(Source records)

--------

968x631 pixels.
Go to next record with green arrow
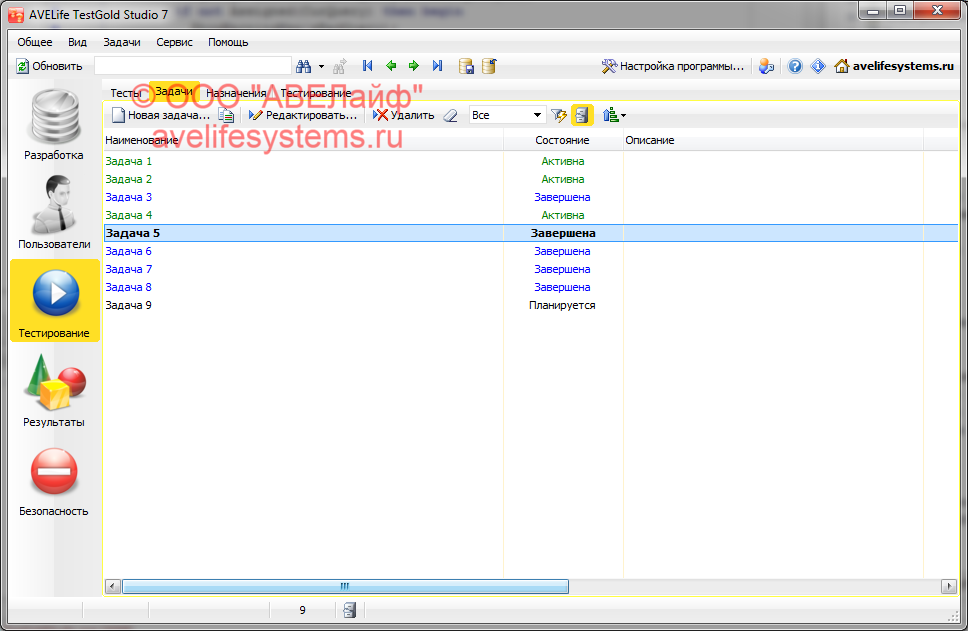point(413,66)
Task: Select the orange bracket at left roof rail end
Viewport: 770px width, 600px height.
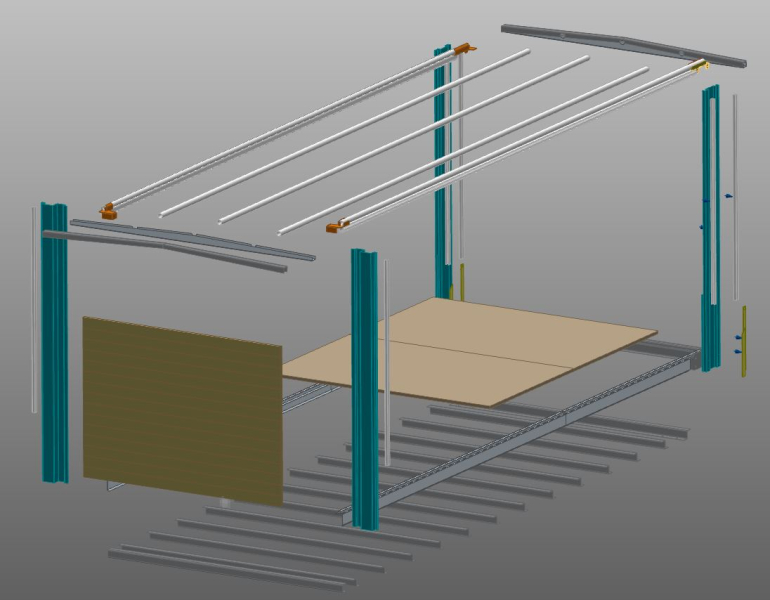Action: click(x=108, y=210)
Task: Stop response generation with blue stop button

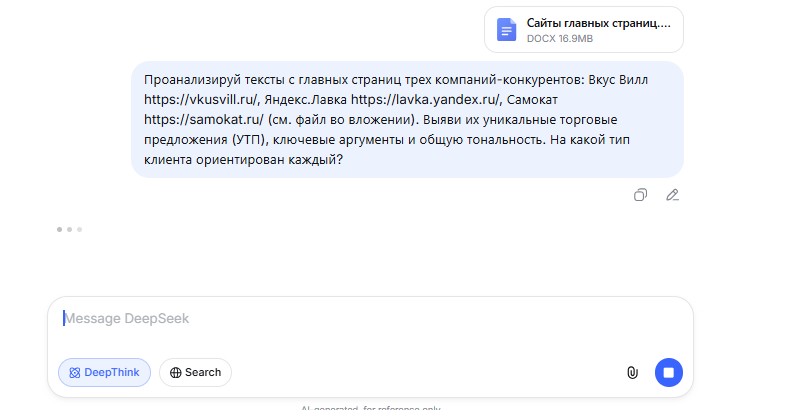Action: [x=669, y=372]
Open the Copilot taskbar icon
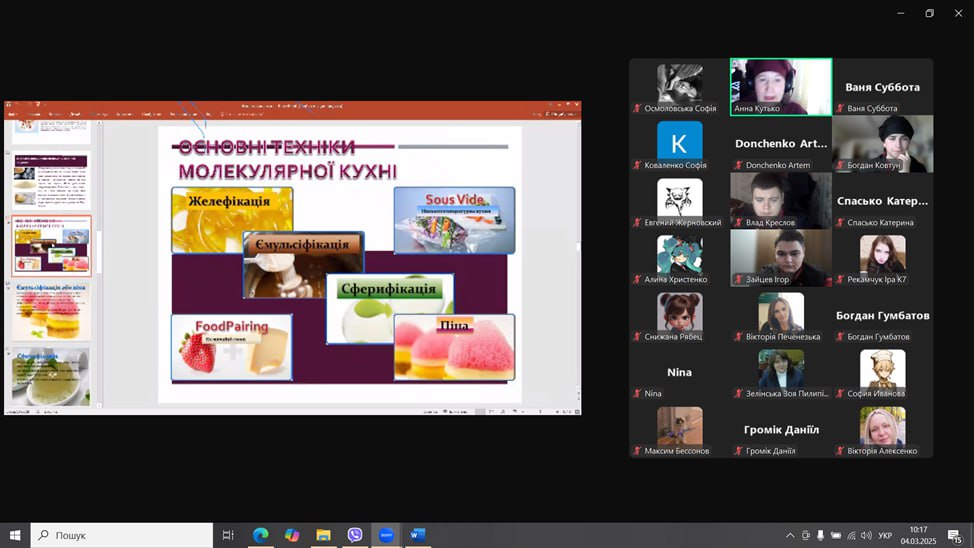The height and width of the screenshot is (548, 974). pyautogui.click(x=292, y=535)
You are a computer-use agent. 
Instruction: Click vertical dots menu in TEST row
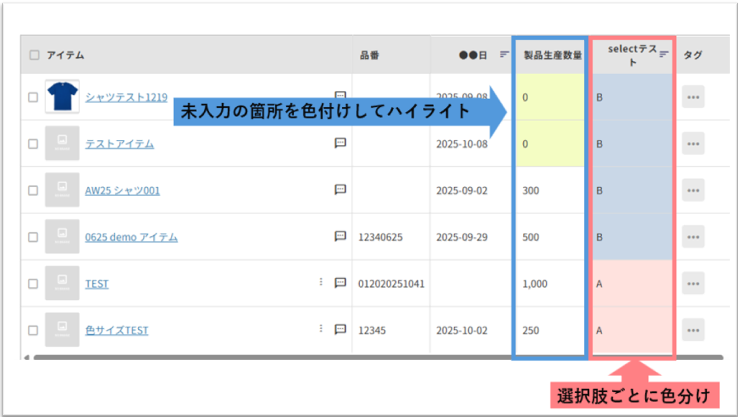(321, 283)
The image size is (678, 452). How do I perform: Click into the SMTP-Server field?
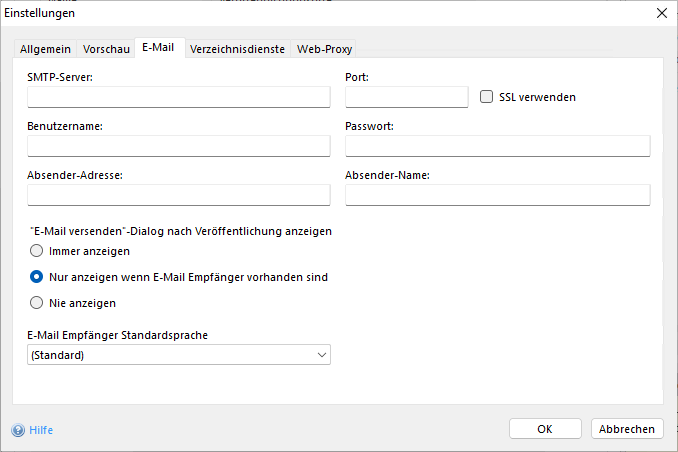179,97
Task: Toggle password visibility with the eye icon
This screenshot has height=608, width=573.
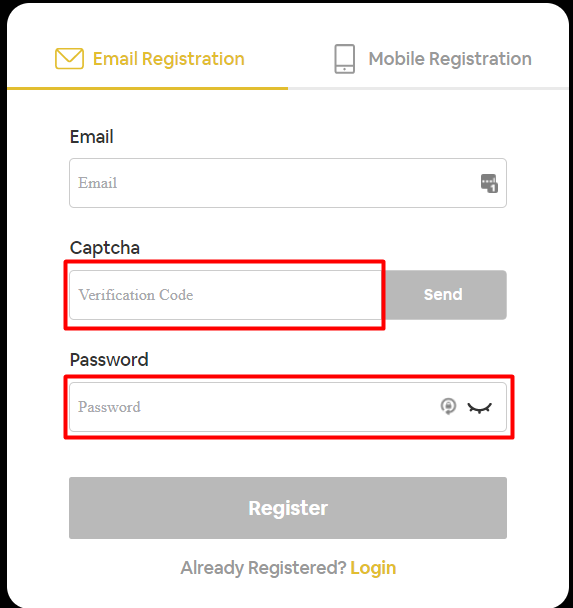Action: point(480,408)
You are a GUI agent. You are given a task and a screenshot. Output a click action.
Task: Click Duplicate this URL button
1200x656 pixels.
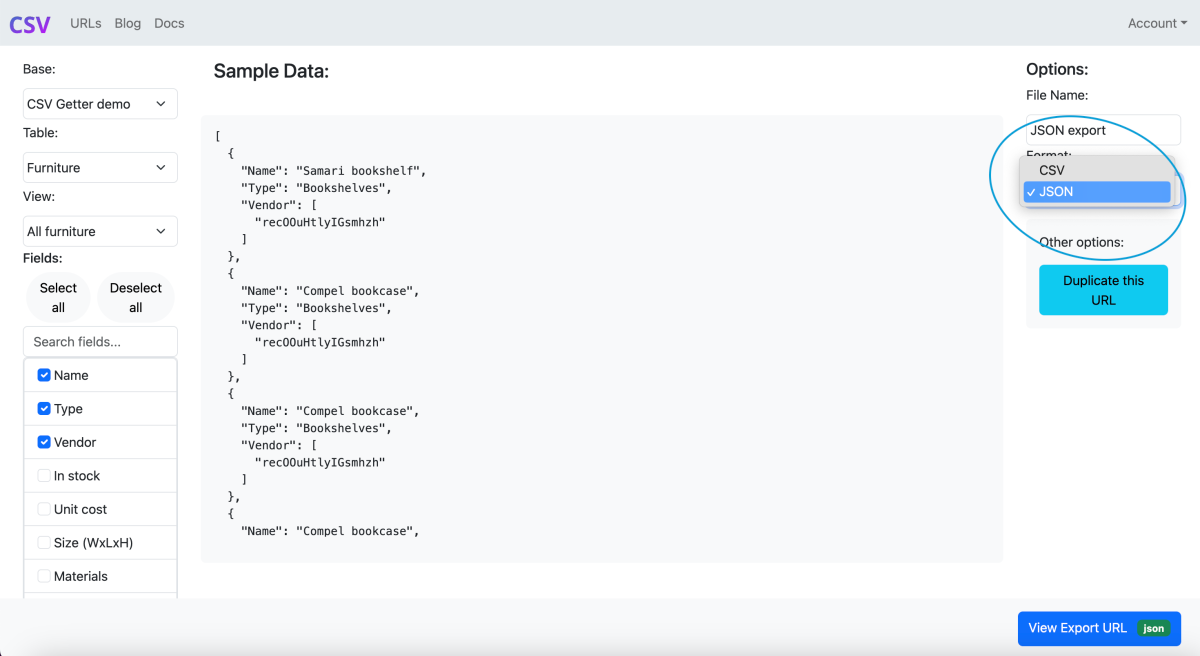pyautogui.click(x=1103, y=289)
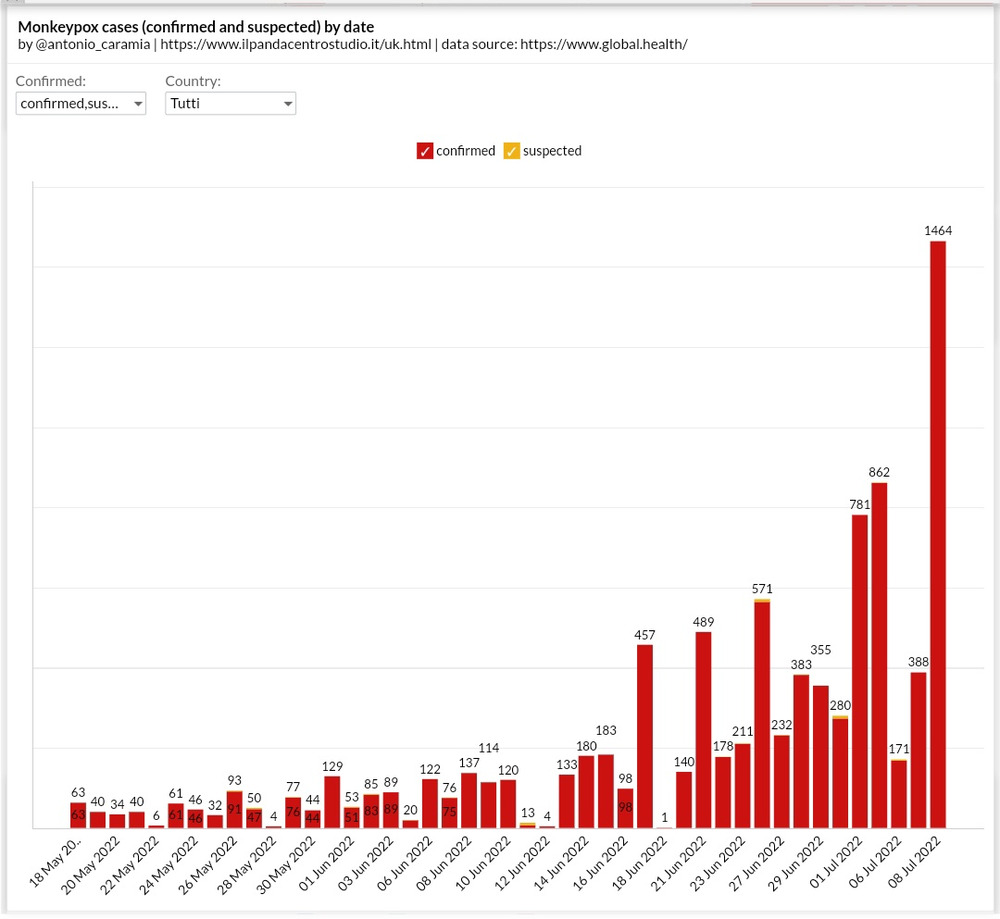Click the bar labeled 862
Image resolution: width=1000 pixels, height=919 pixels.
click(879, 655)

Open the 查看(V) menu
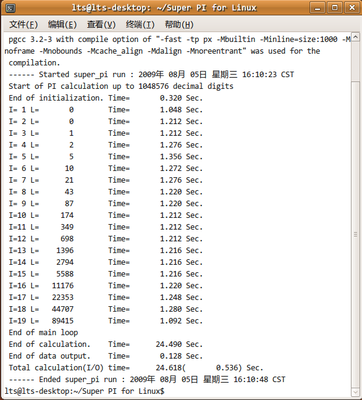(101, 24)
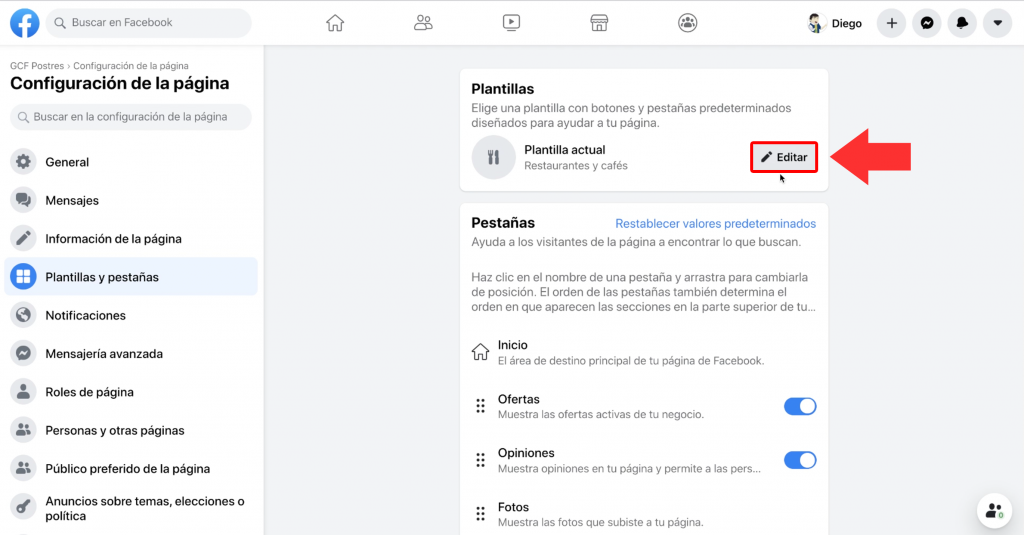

--------

*GIVEN PROBLEM*. Convert everything from the line containing "Open the Copilot taskbar icon" down to the line containing "Action: point(480,408)" into a two-column CSV with the columns text and answer, one row per item. Put each value in a single quoted field with line breaks replaced by spaces, and leave the pictures out.

*COMPLETE RESPONSE*.
text,answer
"Open the Copilot taskbar icon","The height and width of the screenshot is (548, 974). pyautogui.click(x=292, y=535)"
"You are a computer-use agent. Instruction: Click vertical dots menu in TEST row","(321, 283)"
"The image size is (678, 452). How do I perform: Click into the SMTP-Server field?","179,97"
"Task: Toggle password visibility with the eye icon This screenshot has height=608, width=573.","Action: point(480,408)"